_Records to use:_
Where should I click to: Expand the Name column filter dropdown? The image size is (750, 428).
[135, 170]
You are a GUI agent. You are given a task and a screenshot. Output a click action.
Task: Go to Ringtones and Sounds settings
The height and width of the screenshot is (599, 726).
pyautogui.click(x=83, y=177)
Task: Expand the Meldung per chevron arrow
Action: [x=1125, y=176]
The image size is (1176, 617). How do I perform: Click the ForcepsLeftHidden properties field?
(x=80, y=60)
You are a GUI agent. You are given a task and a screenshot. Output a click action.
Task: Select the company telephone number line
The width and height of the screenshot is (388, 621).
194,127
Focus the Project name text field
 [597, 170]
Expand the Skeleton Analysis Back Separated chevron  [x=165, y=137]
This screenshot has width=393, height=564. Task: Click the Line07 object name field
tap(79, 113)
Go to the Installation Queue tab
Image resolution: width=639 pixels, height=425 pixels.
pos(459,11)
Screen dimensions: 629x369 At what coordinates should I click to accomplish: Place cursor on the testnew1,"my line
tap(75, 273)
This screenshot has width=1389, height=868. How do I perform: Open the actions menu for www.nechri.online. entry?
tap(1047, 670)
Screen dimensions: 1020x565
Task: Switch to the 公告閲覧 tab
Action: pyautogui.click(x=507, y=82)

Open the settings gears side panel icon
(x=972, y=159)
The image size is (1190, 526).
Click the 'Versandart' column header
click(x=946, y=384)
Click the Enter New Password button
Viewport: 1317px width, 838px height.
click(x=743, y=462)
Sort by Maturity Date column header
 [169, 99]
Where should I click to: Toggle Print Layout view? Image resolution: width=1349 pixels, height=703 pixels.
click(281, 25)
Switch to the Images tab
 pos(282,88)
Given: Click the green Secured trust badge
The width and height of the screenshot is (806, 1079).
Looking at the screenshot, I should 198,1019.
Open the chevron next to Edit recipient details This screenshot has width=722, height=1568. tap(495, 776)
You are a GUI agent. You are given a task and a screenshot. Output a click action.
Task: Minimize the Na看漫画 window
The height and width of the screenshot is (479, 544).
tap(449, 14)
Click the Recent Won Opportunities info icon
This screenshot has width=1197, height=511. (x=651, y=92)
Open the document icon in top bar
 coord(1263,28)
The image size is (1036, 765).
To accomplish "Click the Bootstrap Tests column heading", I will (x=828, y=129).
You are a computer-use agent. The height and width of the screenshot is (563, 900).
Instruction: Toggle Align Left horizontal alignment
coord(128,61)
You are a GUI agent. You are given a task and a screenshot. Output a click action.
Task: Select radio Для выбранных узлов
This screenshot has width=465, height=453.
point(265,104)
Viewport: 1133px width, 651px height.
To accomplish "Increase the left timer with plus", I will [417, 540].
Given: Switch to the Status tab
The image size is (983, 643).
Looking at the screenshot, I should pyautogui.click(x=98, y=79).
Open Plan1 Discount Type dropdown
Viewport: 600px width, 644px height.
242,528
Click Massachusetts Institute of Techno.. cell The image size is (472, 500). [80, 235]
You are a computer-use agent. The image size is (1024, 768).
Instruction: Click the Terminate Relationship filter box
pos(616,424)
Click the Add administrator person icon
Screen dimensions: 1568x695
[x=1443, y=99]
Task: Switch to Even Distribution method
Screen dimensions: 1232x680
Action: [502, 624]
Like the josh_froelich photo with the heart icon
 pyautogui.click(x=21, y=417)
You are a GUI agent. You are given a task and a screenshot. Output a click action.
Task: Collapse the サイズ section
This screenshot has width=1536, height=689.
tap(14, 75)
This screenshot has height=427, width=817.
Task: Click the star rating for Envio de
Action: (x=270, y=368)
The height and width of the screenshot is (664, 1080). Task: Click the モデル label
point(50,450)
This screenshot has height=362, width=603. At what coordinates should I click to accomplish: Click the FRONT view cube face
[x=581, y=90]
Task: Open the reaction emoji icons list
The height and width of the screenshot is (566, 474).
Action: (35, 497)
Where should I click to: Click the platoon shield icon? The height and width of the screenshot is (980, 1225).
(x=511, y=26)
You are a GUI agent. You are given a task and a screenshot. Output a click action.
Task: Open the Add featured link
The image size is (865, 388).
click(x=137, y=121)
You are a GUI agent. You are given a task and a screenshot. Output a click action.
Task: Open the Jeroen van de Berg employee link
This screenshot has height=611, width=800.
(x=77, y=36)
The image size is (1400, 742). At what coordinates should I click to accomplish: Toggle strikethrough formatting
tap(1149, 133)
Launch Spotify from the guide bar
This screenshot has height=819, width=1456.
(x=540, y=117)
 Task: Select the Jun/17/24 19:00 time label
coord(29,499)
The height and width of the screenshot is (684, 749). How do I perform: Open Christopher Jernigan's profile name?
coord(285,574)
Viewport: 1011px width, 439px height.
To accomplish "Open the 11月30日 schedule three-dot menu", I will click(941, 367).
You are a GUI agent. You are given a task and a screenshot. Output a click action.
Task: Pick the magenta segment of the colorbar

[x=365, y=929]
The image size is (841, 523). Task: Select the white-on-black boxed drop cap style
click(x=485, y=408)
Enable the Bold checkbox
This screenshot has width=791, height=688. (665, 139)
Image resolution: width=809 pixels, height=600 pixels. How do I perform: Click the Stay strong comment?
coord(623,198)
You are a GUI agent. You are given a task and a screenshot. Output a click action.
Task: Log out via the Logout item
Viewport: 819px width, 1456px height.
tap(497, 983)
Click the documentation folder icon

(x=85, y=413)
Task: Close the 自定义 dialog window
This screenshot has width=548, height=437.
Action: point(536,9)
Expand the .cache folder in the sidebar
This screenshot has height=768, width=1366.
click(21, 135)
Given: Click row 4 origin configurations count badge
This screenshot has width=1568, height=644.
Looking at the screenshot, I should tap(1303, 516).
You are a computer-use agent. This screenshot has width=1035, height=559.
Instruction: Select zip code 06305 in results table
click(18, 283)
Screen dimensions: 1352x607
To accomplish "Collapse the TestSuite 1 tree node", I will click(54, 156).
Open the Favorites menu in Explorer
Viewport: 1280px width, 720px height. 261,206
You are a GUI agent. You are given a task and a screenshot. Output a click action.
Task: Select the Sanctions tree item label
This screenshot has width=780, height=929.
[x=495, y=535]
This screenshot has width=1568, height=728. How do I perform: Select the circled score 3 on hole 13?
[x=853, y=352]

_What you will do:_
Please copy each entry. Leave nothing out.

_Reply:_
Where should I click to: Expand the Name column filter dropdown? The image size is (750, 428).
[135, 170]
You are a GUI agent. You are given a task and a screenshot. Output a click action.
Task: Go to Ringtones and Sounds settings
The height and width of the screenshot is (599, 726).
pyautogui.click(x=83, y=177)
Task: Expand the Meldung per chevron arrow
Action: [x=1125, y=176]
The image size is (1176, 617). How do I perform: Click the ForcepsLeftHidden properties field?
(x=80, y=60)
You are a GUI agent. You are given a task and a screenshot. Output a click action.
Task: Select the company telephone number line
The width and height of the screenshot is (388, 621).
194,127
Focus the Project name text field
 [597, 170]
Expand the Skeleton Analysis Back Separated chevron  [x=165, y=137]
This screenshot has width=393, height=564. Task: Click the Line07 object name field
tap(79, 113)
Go to the Installation Queue tab
Image resolution: width=639 pixels, height=425 pixels.
pos(459,11)
Screen dimensions: 629x369 At what coordinates should I click to accomplish: Place cursor on the testnew1,"my line
tap(75, 273)
This screenshot has width=1389, height=868. How do I perform: Open the actions menu for www.nechri.online. entry?
tap(1047, 670)
Screen dimensions: 1020x565
Task: Switch to the 公告閲覧 tab
Action: pyautogui.click(x=507, y=82)

Open the settings gears side panel icon
(x=972, y=159)
The image size is (1190, 526).
Click the 'Versandart' column header
click(x=946, y=384)
Click the Enter New Password button
Viewport: 1317px width, 838px height.
click(x=743, y=462)
Sort by Maturity Date column header
 [169, 99]
Where should I click to: Toggle Print Layout view? Image resolution: width=1349 pixels, height=703 pixels.
click(281, 25)
Switch to the Images tab
 pos(282,88)
Given: Click the green Secured trust badge
The width and height of the screenshot is (806, 1079).
Looking at the screenshot, I should 198,1019.
Open the chevron next to Edit recipient details This screenshot has width=722, height=1568. tap(495, 776)
You are a GUI agent. You are given a task and a screenshot. Output a click action.
Task: Minimize the Na看漫画 window
The height and width of the screenshot is (479, 544).
tap(449, 14)
Click the Recent Won Opportunities info icon
This screenshot has width=1197, height=511. (x=651, y=92)
Open the document icon in top bar
 coord(1263,28)
The image size is (1036, 765).
To accomplish "Click the Bootstrap Tests column heading", I will (x=828, y=129).
You are a computer-use agent. The height and width of the screenshot is (563, 900).
Instruction: Toggle Align Left horizontal alignment
coord(128,61)
You are a GUI agent. You are given a task and a screenshot. Output a click action.
Task: Select radio Для выбранных узлов
This screenshot has width=465, height=453.
point(265,104)
Viewport: 1133px width, 651px height.
To accomplish "Increase the left timer with plus", I will [417, 540].
Given: Switch to the Status tab
The image size is (983, 643).
Looking at the screenshot, I should pyautogui.click(x=98, y=79).
Open Plan1 Discount Type dropdown
Viewport: 600px width, 644px height.
242,528
Click Massachusetts Institute of Techno.. cell The image size is (472, 500). [80, 235]
You are a computer-use agent. The image size is (1024, 768).
Instruction: Click the Terminate Relationship filter box
pos(616,424)
Click the Add administrator person icon
Screen dimensions: 1568x695
[x=1443, y=99]
Task: Switch to Even Distribution method
Screen dimensions: 1232x680
Action: [502, 624]
Like the josh_froelich photo with the heart icon
 pyautogui.click(x=21, y=417)
You are a GUI agent. You are given a task and a screenshot. Output a click action.
Task: Collapse the サイズ section
This screenshot has width=1536, height=689.
tap(14, 75)
This screenshot has height=427, width=817.
Task: Click the star rating for Envio de
Action: (x=270, y=368)
The height and width of the screenshot is (664, 1080). Task: Click the モデル label
point(50,450)
This screenshot has height=362, width=603. At what coordinates should I click to accomplish: Click the FRONT view cube face
[x=581, y=90]
Task: Open the reaction emoji icons list
The height and width of the screenshot is (566, 474).
Action: (35, 497)
Where should I click to: Click the platoon shield icon? The height and width of the screenshot is (980, 1225).
(x=511, y=26)
You are a GUI agent. You are given a task and a screenshot. Output a click action.
Task: Open the Add featured link
The image size is (865, 388).
click(x=137, y=121)
You are a GUI agent. You are given a task and a screenshot. Output a click action.
Task: Open the Jeroen van de Berg employee link
This screenshot has height=611, width=800.
(x=77, y=36)
The image size is (1400, 742). At what coordinates should I click to accomplish: Toggle strikethrough formatting
tap(1149, 133)
Launch Spotify from the guide bar
This screenshot has height=819, width=1456.
(x=540, y=117)
 Task: Select the Jun/17/24 19:00 time label
coord(29,499)
The height and width of the screenshot is (684, 749). How do I perform: Open Christopher Jernigan's profile name?
coord(285,574)
Viewport: 1011px width, 439px height.
To accomplish "Open the 11月30日 schedule three-dot menu", I will click(941, 367).
You are a GUI agent. You are given a task and a screenshot. Output a click action.
Task: Pick the magenta segment of the colorbar

[x=365, y=929]
The image size is (841, 523). Task: Select the white-on-black boxed drop cap style
click(x=485, y=408)
Enable the Bold checkbox
This screenshot has width=791, height=688. (665, 139)
Image resolution: width=809 pixels, height=600 pixels. How do I perform: Click the Stay strong comment?
coord(623,198)
You are a GUI agent. You are given a task and a screenshot. Output a click action.
Task: Log out via the Logout item
Viewport: 819px width, 1456px height.
tap(497, 983)
Click the documentation folder icon

(x=85, y=413)
Task: Close the 自定义 dialog window
This screenshot has width=548, height=437.
Action: point(536,9)
Expand the .cache folder in the sidebar
This screenshot has height=768, width=1366.
click(21, 135)
Given: Click row 4 origin configurations count badge
This screenshot has width=1568, height=644.
Looking at the screenshot, I should tap(1303, 516).
You are a computer-use agent. This screenshot has width=1035, height=559.
Instruction: Select zip code 06305 in results table
click(18, 283)
Screen dimensions: 1352x607
To accomplish "Collapse the TestSuite 1 tree node", I will click(54, 156).
Open the Favorites menu in Explorer
Viewport: 1280px width, 720px height. 261,206
You are a GUI agent. You are given a task and a screenshot. Output a click action.
Task: Select the Sanctions tree item label
This screenshot has width=780, height=929.
[x=495, y=535]
This screenshot has width=1568, height=728. How do I perform: Select the circled score 3 on hole 13?
[x=853, y=352]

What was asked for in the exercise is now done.